La iniciativa propone hasta 40 días de arresto y multas con el objetivo de ordenar el espacio público y brindar más herramientas a la policía y la justicia frente a una problemática creciente en la ciudad.
El proyecto, que ya comenzó a ser debatido en la Legislatura provincial, propone elevar el máximo de arresto de 20 a 40 días para quienes cobren por estacionar vehículos sin autorización. Además, incorpora multas económicas y establece criterios más estrictos para la aplicación efectiva de las sanciones, especialmente en contextos considerados sensibles como eventos masivos o situaciones de vulnerabilidad de las víctimas.
La iniciativa surge a partir de reiteradas denuncias de vecinos y comerciantes, quienes señalan que la actividad informal de los cuidacoches muchas veces deriva en prácticas coercitivas. Según planteó el propio Durand, en muchos casos los conductores se sienten obligados a pagar ante el temor de sufrir daños en sus vehículos, lo que convierte la situación en un problema de seguridad urbana además de una infracción contravencional.
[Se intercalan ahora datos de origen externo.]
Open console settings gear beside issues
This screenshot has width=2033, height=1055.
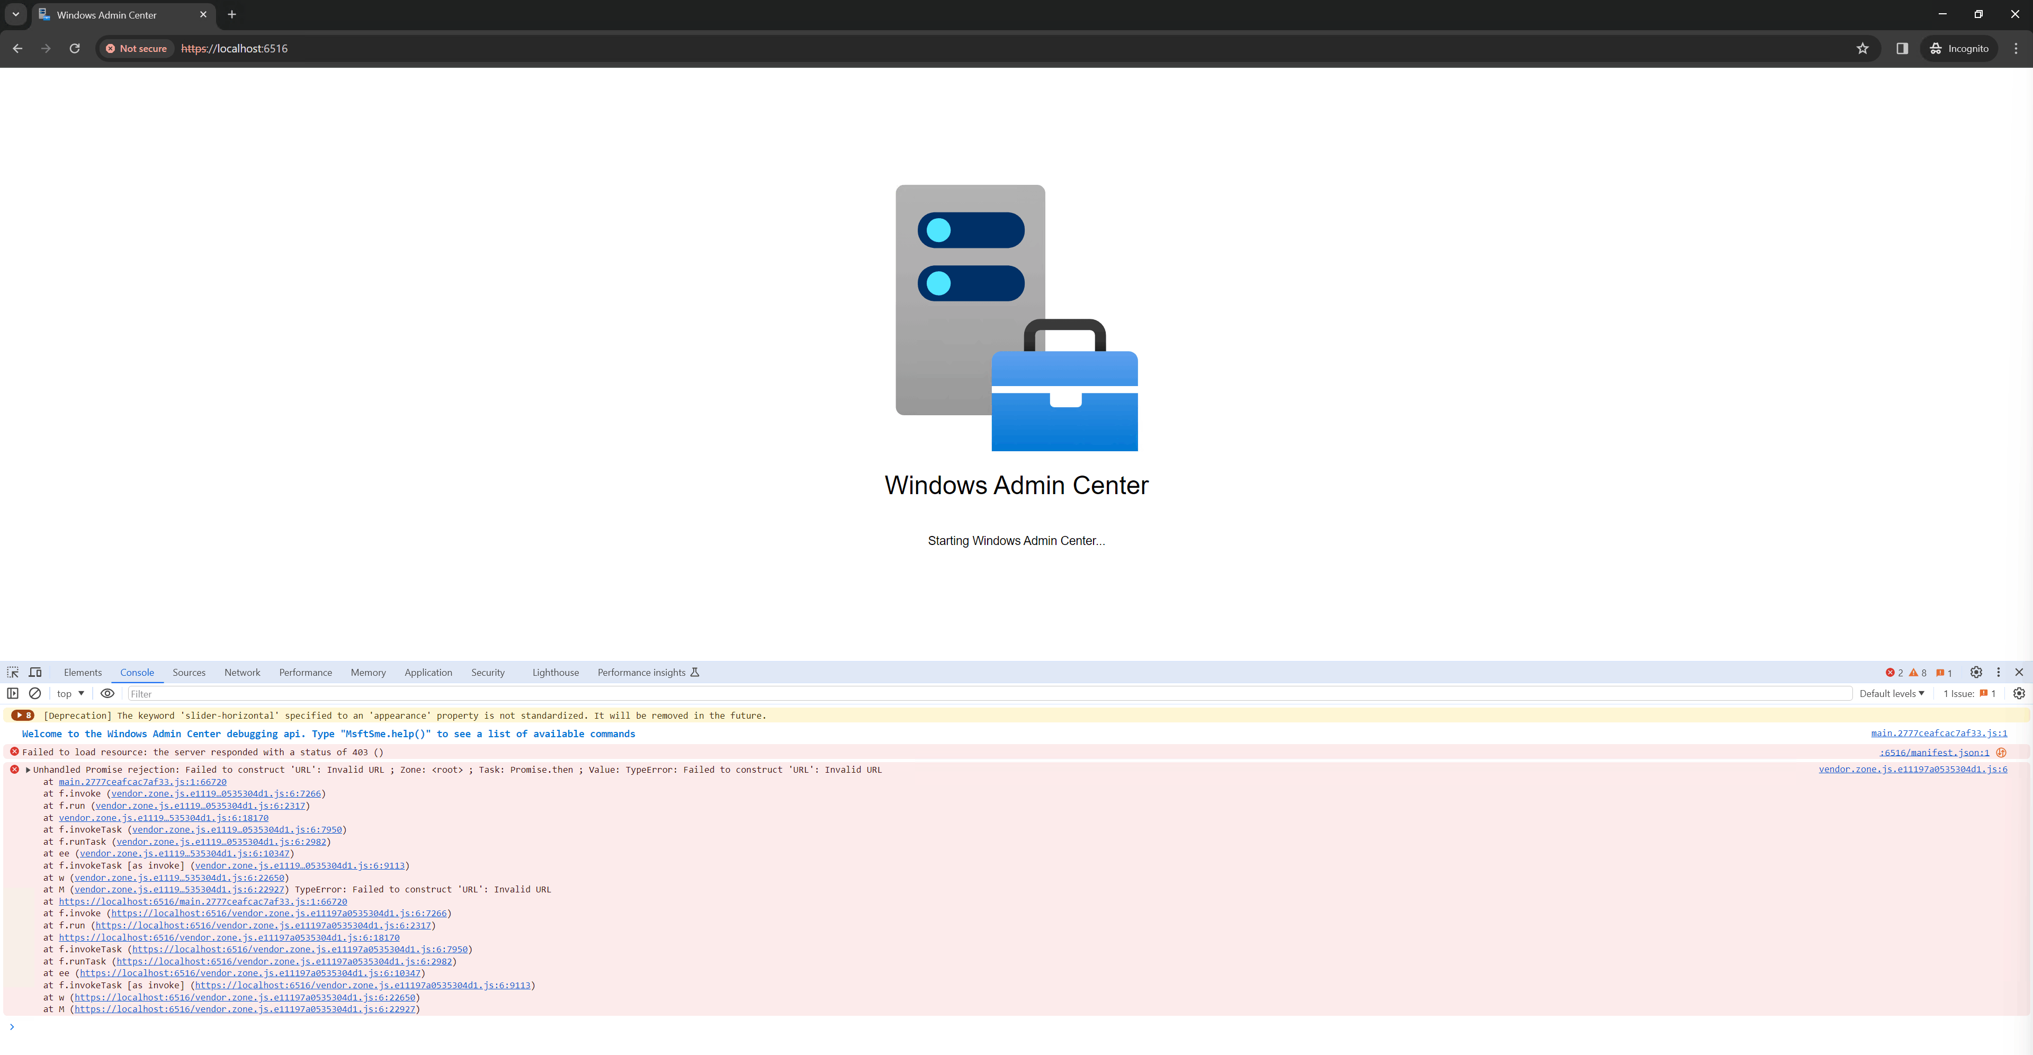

En ese marco, el proyecto también apunta a dotar de mayores herramientas a la policía, fiscales y jueces para actuar con mayor rapidez frente a estas situaciones. La modificación del Código Contravencional incluye la incorporación de nuevos artículos y ajustes en los ya existentes, con el objetivo de que las sanciones tengan un efecto disuasivo real y no queden solo en medidas simbólicas.
Desde el oficialismo sostienen que la reforma busca recuperar el orden en el espacio público y garantizar la libre circulación, especialmente en zonas céntricas y áreas de alta concurrencia. Asimismo, remarcan que la medida también apunta a fortalecer el perfil turístico de la ciudad, brindando mayor seguridad tanto a residentes como a visitantes.
Sin embargo, el debate no está exento de polémica. Algunos sectores advierten que el endurecimiento de penas podría derivar en la criminalización de sectores vulnerables que encuentran en esta actividad una forma de subsistencia, y reclaman políticas complementarias de inclusión social y laboral.
En este contexto, la iniciativa de Durand se inscribe en una tendencia más amplia dentro de distintas ciudades argentinas que buscan regular o limitar la actividad de los cuidacoches, en medio de tensiones entre el orden urbano, la seguridad y la cuestión social.
El tratamiento legislativo será clave para definir el alcance final de la norma y su implementación, en un tema que combina demandas vecinales urgentes con desafíos estructurales de larga data.